-- Opening Marker --

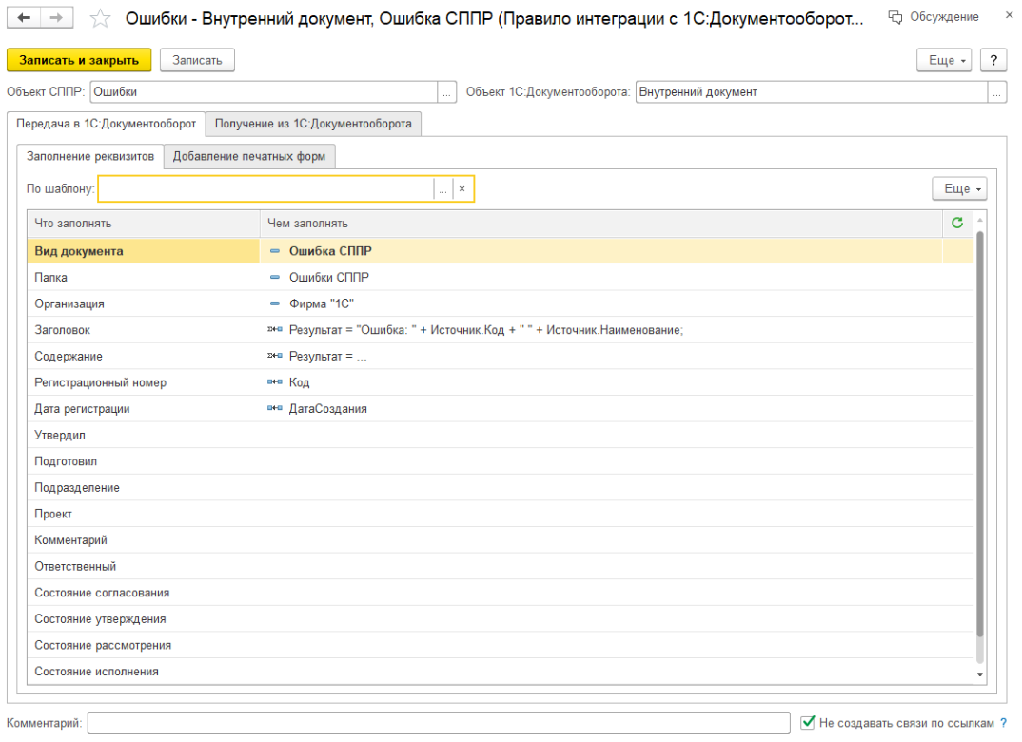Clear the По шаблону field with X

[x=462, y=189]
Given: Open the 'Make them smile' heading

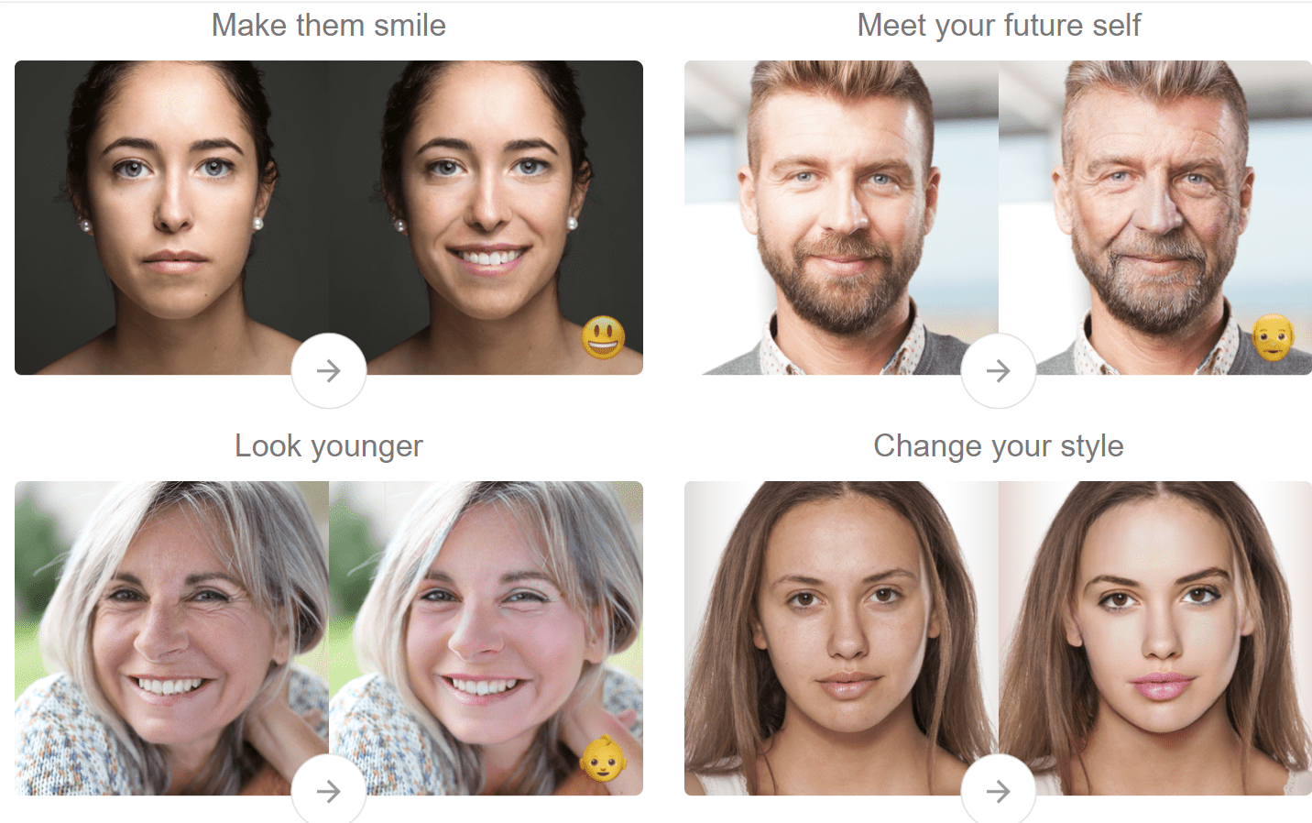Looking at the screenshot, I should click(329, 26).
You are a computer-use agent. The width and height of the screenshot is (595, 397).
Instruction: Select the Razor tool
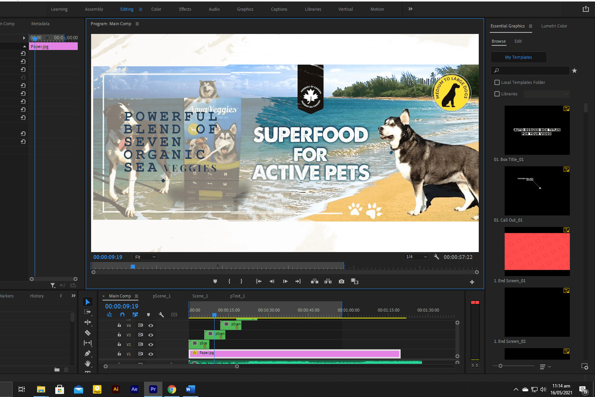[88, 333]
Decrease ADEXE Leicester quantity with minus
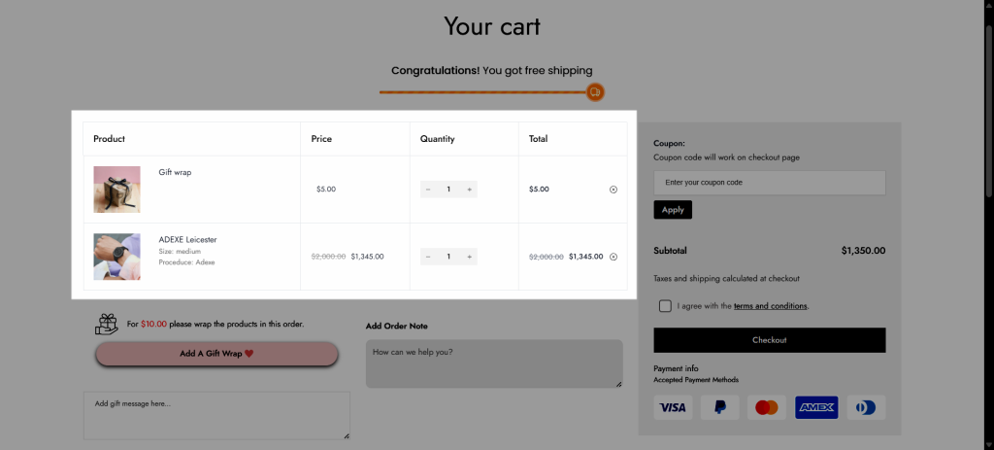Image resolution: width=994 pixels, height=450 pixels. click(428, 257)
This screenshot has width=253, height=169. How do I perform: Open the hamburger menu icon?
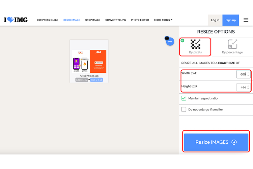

-- Closing Marker --

Task requirements: Pictures are to be dropped, and the lines from the line with "Decrease ADEXE Leicester quantity with minus" through the end of the material above are to be reproduced exactly.

Task solution:
Decrease ADEXE Leicester quantity with minus
Image resolution: width=994 pixels, height=450 pixels. click(428, 257)
This screenshot has width=253, height=169. How do I perform: Open the hamburger menu icon?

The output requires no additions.